In 2024, the ratio of inflows for Sovereign versus Corporate Bond Funds was 1-to-1.5 and for every $1 steered into Short Term Bond Funds and every $5 into Long Term Bond Funds, Intermediate Term Bond Funds pulled in a commanding $20. So far this year, the sovereign/corporate inflow ratio is 2-to-1 and Short Term Funds have taken in $6 for every $1 absorbed by Long Term Funds.

During the latest week, all of the major groups by geographic focus recorded inflows that ranged from $230 million for Asia Pacific Bond Funds to $4.7 billion for US Bond Funds. Flows into Europe Bond Funds hit their third-highest weekly total YTD and Emerging Markets Bond Funds extended their longest inflow streak since an 11-week run ended in 2Q21.
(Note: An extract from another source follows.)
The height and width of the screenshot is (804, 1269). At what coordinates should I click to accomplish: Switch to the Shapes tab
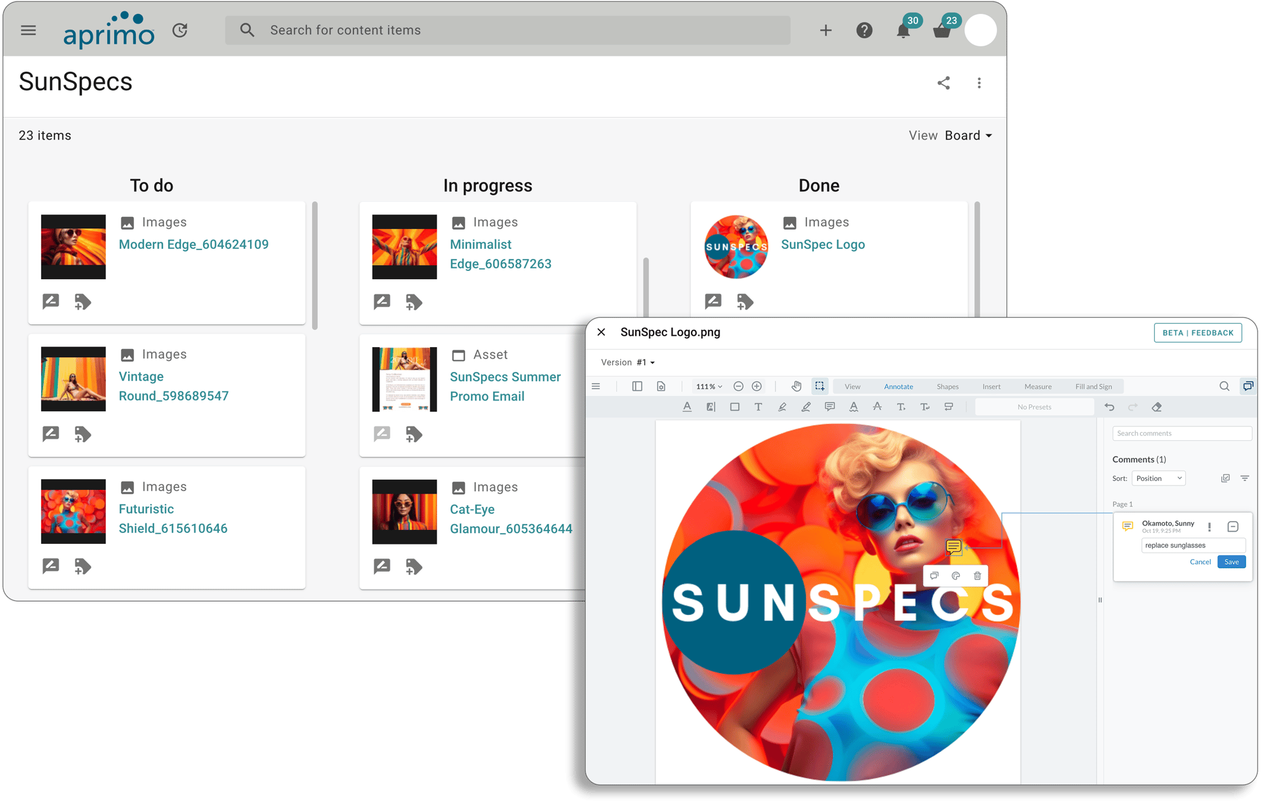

At the asset class level, Convertible Bond Funds posted their biggest inflow in over three months, High Yield Bond Funds took in fresh money for the sixth week running and YTD flows into Inflation Protected Bond Funds climbed north of the $6 billion mark. Against a backdrop of major Canadian forest fires and predictions of an above average Atlantic hurricane season, Catastrophe (CAT) Bond Funds chalked up their 20th inflow of the year so far.

Also seeing strong investor interest are Ultra Short Bond Funds, which typically invest in debt with a maturity of under a year, as investors seek to cut duration risk and increase their liquidity.

Chart representing 'Cumulative flows and performance for Ultra Short Term Bond Funds, 2020-YTD'

Flows to US Bond Funds in early June favored funds offering mixed corporate/sovereign exposure. Intermediate term was the preferred duration. The week did see US Municipal Bond Funds post their first outflow in over a month thanks to concerns about federal funding of local projects under the current administration and uncertainty about future tax policy.

Emerging Markets Bond Funds again benefited from strong investor appetite for dedicated China Bond Funds. The latter’s current inflow streak now stands at 12 weeks and $9.3 billion.